New study predicts that hotspots will quadruple in the next four years

Nov 9, 2011 16:02 GMT  ·  By

The Wireless Broadband Alliance (WBA) hasn't been slacking off and, instead, conducted some research into what will happen to the worldwide WiFi coverage over the course of what remains of this first half of the second decade of the third millennium.

WiFi is getting support on pretty much every PC nowadays, especially laptops, so the pressure on the existing wireless infrastructure is ever on the rise.

Of course, this goes for 3G and wired networks as well, but that is not what the latest study conducted by the Wireless Broadband Alliance (WBA) was concerned with.

Data-wise, mobile traffic will reach 16.84 million terabytes by 2014.

What WBA looked into this time was the probable evolution of the worldwide WiFi hotspot coverage.

The conclusion was that the 1.3 million of 2011 will grow to 5.8 million hotspots by 2011, and this is not even counting community hotspots created by users that share their own WiFi access points.

All in all, there will be about four times more WiFi hotspots worldwide by the end of the first half of this decade

“The findings show we are about to enter the golden age of public Wi-Fi with hotspot deployments set to soar. Fixed operators are extending broadband services beyond the home and office, and Wi-Fi is supporting busy mobile broadband networks,” said Chris Bruce (PDF), Chair of the WBA and CEO, BT Openzone.

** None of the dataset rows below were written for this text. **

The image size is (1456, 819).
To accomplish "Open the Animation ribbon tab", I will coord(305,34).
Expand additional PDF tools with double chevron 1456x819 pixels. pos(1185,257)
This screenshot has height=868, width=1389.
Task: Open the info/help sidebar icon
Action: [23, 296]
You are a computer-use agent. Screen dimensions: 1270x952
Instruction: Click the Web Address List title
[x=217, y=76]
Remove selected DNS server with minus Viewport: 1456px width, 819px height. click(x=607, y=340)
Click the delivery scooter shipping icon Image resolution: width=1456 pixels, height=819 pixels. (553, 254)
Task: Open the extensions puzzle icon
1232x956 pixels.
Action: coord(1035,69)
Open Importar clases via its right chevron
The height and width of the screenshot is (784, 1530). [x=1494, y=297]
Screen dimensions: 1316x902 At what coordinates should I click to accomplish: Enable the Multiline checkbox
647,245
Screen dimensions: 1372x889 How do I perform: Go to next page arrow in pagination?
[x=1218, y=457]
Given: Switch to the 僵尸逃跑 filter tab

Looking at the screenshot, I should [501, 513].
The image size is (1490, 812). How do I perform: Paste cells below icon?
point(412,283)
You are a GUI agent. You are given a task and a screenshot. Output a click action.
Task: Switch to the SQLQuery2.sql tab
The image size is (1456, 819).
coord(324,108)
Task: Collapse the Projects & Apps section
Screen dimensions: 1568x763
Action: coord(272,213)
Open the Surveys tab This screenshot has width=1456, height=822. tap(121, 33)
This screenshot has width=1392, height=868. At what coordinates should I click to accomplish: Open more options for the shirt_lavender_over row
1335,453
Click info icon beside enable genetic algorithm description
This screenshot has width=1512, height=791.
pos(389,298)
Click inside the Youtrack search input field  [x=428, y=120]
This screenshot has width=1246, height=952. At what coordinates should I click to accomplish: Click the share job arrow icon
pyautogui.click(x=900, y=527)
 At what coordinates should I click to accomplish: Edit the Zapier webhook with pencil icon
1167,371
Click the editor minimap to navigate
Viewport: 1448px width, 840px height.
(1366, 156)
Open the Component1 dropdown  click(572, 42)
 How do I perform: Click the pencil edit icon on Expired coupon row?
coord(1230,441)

“Next Generation Hotspot trials are making inroads in the remaining barriers and by cracking the code of a simple, secure user experience hotspot use will continue to soar.”

WBA complied its report based on data compiled by analyst firm Informa and sees the growing number of smartphone connections as the primary driving force, even if laptops are in the lead now. In fact, it will not take overly long for the former to outrun the latter.

Right now, smartphones account for 36% of the total, while laptops have 48% and tablets, young as they are, 10%.